▶ **Excerpted passage**

========

For many women, planning how and where they want to give birth is a comforting way to prepare for the arrival of a child, but as several high-profile women have recently revealed, it doesn’t always go to plan.
In January, Serena Williams told American Vogue about the trauma of giving birth to her daughter Alexis via emergency C-section, something which led her to be hospitalised following complications following a pulmonary embolism.
Now, Jessica Biel has also opened up about her own experience giving birth to two-year-old son Silas, who was also born via emergency C-section. Speaking to Connie Way, the author of The Nannie Connie Way: Secrets to Mastering the First Four Months of Parenthood, she explained how her perfect birthday plan didn’t end up happening: ‘We had two midwives, one doula, one meditation birthing class, a ton of hippie baby books, and a lovely home in the Hollywood Hills that we had turned into a labor training facility we called The Octagon. When all our plans fell apart and the serene, natural childbirth we had envisioned ended with a transfer to the hospital and an emergency C-section, we arrived home exhausted, disillusioned, and totally in shock.’
Biel also reveals how Simpson coached her and husband Justin Timberlake through the first few months post-birth, even encouraging them to go on date nights: ‘She held my hand and head as I sobbed and ached through postpartum… She consoled my husband and me when we were tortured by sleepless nights and were zombies of our former selves. She forced us out of the house for date nights because it was important to connect again as adults.’
These stories are important not only because they dispel the myth of the ‘perfect’ birth, but they also prepare women for the worst, as well as comforting them if their own birth doesn’t go exactly to plan. It is important to see that a C-section is not a failure, but a reality for most women: in the US, 1 in 3 babies arrive via the procedure.

========

▶ **Task instructions**
Pick up the article on birth plans that go wrong after its final sentence and keep writing it.

(Collected data)
========

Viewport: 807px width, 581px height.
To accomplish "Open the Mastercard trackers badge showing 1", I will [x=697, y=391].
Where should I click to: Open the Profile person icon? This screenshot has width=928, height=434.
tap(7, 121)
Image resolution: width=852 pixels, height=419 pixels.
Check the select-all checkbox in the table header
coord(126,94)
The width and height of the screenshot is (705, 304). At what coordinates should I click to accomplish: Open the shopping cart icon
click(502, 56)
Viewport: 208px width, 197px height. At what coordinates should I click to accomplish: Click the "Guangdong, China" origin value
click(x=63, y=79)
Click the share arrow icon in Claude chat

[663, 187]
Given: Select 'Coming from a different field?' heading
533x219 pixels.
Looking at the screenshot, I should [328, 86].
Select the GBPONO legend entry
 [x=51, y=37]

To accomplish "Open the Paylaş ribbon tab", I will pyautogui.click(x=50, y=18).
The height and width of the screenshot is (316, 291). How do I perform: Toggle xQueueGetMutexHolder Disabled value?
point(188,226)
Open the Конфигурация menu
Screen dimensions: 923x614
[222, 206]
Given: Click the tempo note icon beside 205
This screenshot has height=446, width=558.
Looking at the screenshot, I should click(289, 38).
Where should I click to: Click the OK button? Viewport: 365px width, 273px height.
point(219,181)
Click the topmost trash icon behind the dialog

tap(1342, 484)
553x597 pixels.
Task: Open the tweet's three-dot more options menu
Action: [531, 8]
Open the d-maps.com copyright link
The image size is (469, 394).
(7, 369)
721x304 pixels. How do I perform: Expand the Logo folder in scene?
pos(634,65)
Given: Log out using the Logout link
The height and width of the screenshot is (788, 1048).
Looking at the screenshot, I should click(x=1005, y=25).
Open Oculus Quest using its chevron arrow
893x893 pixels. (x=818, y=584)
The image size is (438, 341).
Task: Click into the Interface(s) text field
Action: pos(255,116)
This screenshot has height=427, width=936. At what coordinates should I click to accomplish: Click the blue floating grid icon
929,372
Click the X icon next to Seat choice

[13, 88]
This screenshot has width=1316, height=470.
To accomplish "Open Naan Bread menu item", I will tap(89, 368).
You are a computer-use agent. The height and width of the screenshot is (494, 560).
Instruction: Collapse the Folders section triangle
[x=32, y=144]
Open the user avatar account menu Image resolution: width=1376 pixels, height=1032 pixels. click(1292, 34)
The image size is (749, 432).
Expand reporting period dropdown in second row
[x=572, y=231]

========

▶ **Answer section**
Indeed, there has been more talk recently around using the term ‘natural birth’, as if it is the only way to properly give birth. Last August, there were calls for midwives to end their campaign promoting ‘normal births’, and instead change the language used to describe births without medical interventions. They are now referred to as ‘physiological births’. As Professor Cathy Warwick, chief executive of the Royal College of Midwives told The Times at the time, ‘What we don’t want to do is in any way contribute to any sense that a woman has failed because she hasn’t had a normal birth. Unfortunately that seems to be how some women feel.’ Stories like Biel’s and Williams’ will only go further to dispel these myths.